Looks great. ..European mounts.... every time I do one I say it will be the last, ever since the first time. Now I’m doing at least 1 buck/year. Boil, pick, scrape repeat. The peroxide works great to whiten it up


----------



## JHersh4820 (Oct 26, 2020)

Brunswick said:


> View attachment 6739057
> 
> 
> I finally decided to give it a try. I done this one for a friend, very pleased with how it turned out!
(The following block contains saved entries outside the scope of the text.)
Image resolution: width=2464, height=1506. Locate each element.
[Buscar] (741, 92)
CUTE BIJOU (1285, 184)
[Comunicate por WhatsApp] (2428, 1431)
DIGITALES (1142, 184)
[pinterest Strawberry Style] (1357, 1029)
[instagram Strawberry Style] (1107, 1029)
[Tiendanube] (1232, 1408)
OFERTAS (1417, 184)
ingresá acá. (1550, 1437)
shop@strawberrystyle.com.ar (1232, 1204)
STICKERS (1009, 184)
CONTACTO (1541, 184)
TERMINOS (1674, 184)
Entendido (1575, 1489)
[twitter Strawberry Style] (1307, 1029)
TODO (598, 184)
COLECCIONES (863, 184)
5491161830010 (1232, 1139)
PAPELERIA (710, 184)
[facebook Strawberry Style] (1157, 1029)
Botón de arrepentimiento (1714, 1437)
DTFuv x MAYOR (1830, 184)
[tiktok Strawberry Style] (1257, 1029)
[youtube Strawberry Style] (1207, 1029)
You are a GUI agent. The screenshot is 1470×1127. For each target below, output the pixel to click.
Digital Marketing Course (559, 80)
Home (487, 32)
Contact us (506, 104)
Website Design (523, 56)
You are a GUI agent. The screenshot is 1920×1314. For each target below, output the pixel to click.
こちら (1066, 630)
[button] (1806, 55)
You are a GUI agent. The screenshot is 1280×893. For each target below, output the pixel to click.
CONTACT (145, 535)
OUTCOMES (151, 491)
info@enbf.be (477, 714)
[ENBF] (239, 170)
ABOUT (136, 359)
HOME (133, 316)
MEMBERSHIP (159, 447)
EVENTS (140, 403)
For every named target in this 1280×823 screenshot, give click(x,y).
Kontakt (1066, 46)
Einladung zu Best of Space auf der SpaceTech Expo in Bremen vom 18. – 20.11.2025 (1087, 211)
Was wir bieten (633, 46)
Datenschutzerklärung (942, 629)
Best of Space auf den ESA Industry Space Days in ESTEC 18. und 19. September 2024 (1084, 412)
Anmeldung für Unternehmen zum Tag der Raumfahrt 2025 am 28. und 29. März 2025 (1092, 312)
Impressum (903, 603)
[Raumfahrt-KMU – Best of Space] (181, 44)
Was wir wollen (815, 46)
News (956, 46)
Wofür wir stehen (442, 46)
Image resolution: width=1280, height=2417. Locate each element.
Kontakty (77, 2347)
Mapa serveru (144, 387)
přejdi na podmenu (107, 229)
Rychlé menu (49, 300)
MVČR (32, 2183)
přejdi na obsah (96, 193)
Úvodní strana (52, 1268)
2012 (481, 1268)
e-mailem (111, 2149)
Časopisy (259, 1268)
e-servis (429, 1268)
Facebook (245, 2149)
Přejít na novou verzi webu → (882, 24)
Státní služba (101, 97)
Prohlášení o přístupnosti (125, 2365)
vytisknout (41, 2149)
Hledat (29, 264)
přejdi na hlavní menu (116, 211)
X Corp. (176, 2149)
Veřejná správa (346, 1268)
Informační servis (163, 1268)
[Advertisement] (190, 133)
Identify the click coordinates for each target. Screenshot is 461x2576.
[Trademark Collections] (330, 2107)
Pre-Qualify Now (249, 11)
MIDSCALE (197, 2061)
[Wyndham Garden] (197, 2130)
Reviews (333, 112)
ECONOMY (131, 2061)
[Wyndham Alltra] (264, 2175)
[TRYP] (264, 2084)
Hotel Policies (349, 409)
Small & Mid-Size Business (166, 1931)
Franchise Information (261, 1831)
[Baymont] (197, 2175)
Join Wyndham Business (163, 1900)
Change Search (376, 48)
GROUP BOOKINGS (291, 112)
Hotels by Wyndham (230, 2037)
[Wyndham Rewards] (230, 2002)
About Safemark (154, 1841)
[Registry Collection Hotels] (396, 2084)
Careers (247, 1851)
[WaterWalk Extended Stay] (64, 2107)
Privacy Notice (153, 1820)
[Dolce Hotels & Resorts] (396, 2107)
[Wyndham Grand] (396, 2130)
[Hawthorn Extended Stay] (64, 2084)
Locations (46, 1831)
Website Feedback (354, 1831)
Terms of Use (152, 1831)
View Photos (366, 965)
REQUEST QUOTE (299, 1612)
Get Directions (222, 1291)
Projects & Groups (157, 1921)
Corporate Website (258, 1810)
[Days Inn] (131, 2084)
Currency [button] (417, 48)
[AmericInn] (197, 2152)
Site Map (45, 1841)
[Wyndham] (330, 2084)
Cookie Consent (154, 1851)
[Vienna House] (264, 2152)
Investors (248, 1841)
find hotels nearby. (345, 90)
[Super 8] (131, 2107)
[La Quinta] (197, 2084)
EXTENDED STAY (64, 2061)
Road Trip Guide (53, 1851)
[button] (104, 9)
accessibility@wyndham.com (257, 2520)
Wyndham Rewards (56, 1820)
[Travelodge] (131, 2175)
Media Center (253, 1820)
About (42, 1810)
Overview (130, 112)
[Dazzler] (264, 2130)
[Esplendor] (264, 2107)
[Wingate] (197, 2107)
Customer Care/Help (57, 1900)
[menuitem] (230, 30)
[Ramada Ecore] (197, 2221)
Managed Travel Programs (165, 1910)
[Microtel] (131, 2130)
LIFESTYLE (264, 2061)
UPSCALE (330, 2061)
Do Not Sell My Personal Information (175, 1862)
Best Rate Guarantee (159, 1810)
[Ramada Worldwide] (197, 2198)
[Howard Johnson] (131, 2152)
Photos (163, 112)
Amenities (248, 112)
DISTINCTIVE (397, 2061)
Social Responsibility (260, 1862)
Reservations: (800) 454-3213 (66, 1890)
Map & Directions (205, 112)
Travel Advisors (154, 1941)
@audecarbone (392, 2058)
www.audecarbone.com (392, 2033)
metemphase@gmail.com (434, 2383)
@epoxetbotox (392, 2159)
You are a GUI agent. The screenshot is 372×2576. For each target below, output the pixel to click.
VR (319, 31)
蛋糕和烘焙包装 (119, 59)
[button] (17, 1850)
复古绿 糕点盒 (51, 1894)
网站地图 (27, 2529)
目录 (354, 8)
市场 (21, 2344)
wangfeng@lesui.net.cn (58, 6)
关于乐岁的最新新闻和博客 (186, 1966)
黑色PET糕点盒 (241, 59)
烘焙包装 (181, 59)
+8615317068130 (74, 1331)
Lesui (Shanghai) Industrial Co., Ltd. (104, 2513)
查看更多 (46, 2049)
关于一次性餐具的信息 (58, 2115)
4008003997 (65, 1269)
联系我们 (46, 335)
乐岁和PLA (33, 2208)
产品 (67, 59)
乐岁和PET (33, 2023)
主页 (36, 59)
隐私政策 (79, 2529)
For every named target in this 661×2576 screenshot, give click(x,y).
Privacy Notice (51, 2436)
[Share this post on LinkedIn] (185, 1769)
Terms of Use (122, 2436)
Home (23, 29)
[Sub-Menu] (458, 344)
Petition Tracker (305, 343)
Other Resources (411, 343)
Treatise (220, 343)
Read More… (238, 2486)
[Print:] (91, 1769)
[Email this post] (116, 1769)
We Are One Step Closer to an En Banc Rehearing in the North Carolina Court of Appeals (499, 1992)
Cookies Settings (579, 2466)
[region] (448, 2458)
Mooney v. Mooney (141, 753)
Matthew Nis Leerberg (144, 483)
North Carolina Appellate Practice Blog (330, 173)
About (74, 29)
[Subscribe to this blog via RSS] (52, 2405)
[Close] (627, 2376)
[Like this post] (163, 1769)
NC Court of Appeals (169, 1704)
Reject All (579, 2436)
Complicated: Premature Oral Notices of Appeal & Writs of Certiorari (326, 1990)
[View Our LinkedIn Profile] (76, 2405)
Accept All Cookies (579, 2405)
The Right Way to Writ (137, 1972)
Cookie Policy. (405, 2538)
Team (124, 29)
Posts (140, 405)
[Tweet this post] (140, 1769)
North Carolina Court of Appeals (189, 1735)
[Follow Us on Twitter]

That looks really great, might have to try that on the next one!


----------



## Dclayton83 (Nov 6, 2020)

Brunswick said:


> View attachment 6739057
> 
> 
> I finally decided to give it a try. I done this one for a friend, very pleased with how it turned out!


How long does it take


----------



## dennisfarina (Oct 27, 2019)

looks good


----------



## HammerOn (Jan 5, 2021)

Well done


----------



## rileygrohn (Dec 20, 2020)

Looks great man!


----------



## Lighthouse7095 (Jan 11, 2021)

Looks great. I like the backdrop you made for it. I think that stuff makes euros look much more complete!


----------



## Rpatel_2008 (Jan 25, 2018)

Sic mount, love the euro!


----------



## Brianmp01 (Apr 1, 2020)

Looks nice, thats how I am doing my next one!


----------



## Cart54 (Jan 27, 2021)

Looks great!


----------



## RyanNelson (Oct 7, 2020)

Good job


----------



## ZackW (Feb 5, 2019)

Nice job 👍🏼


----------



## Nicka1395 (Oct 15, 2018)

Looks great


----------